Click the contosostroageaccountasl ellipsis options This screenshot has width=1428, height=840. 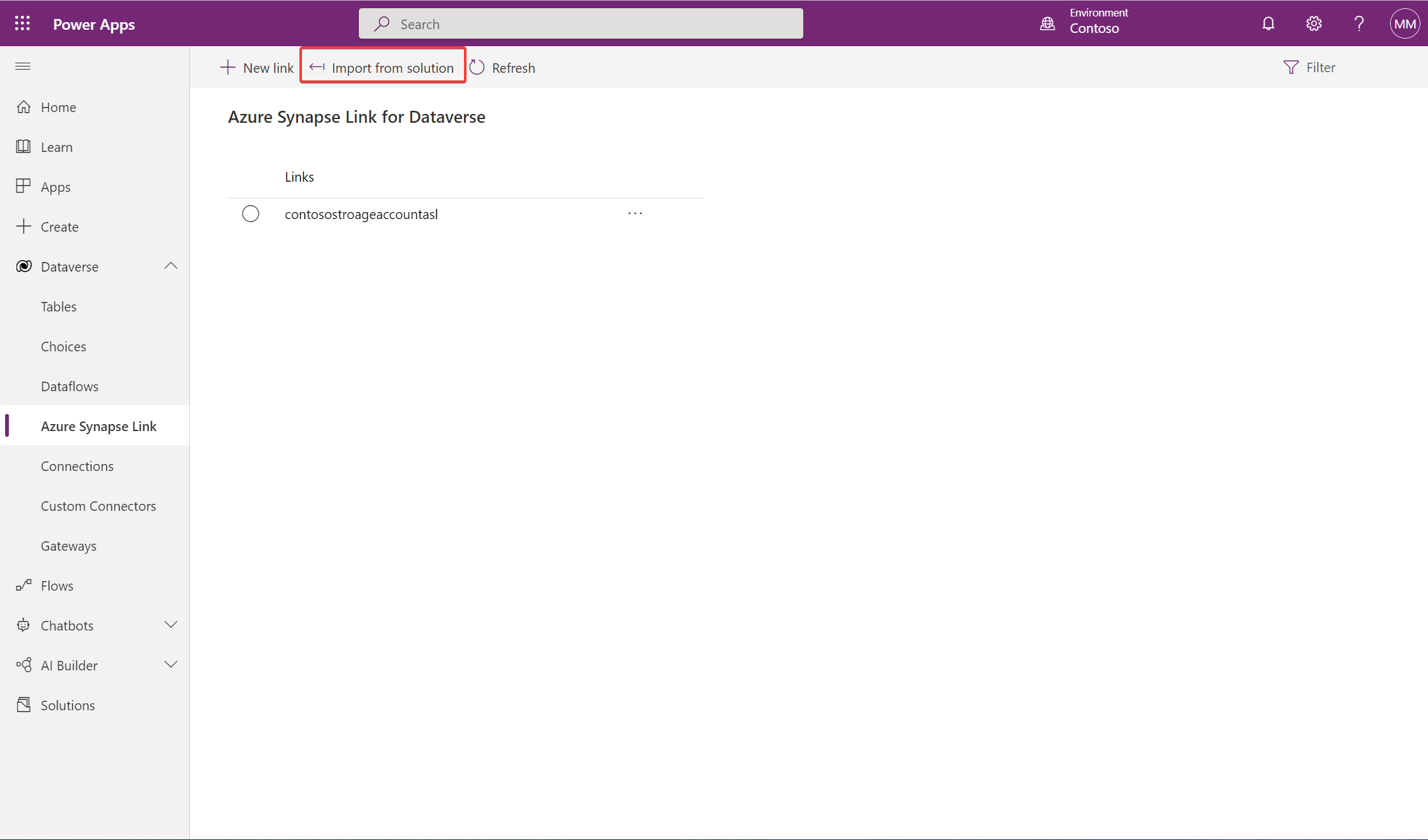point(635,213)
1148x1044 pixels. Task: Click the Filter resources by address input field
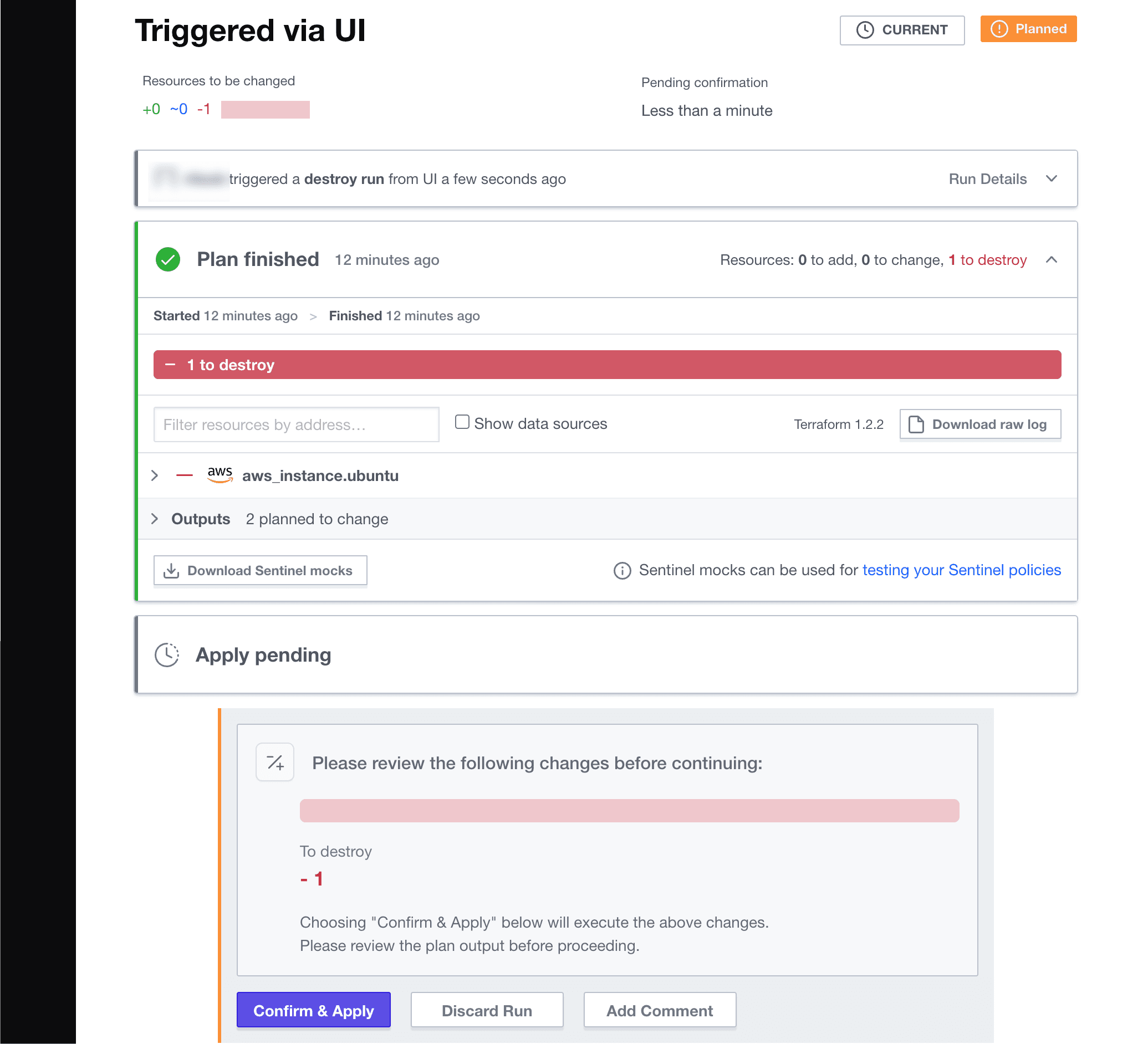click(295, 424)
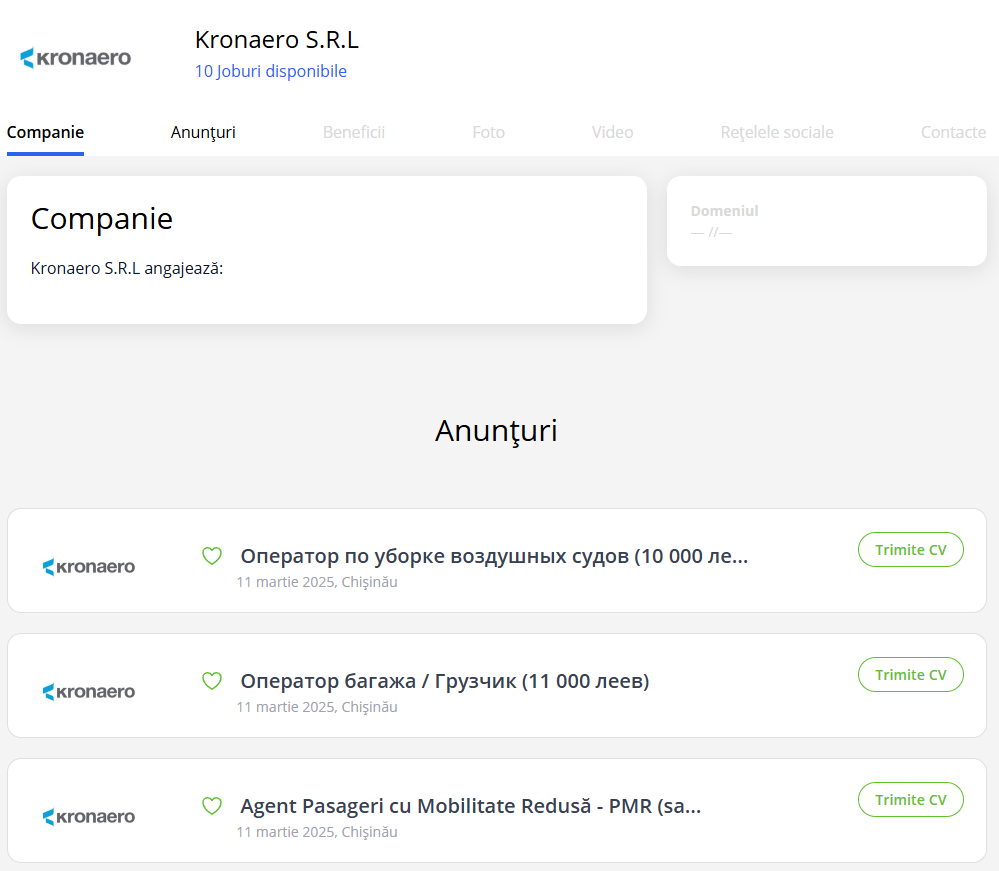Screen dimensions: 999x871
Task: Click Kronaero logo in Agent Pasageri listing
Action: pos(89,817)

**The exercise:** Please report how many lines of the records contain the string "Task". Case counts, and the reply should be that number alone.

**Result:** 2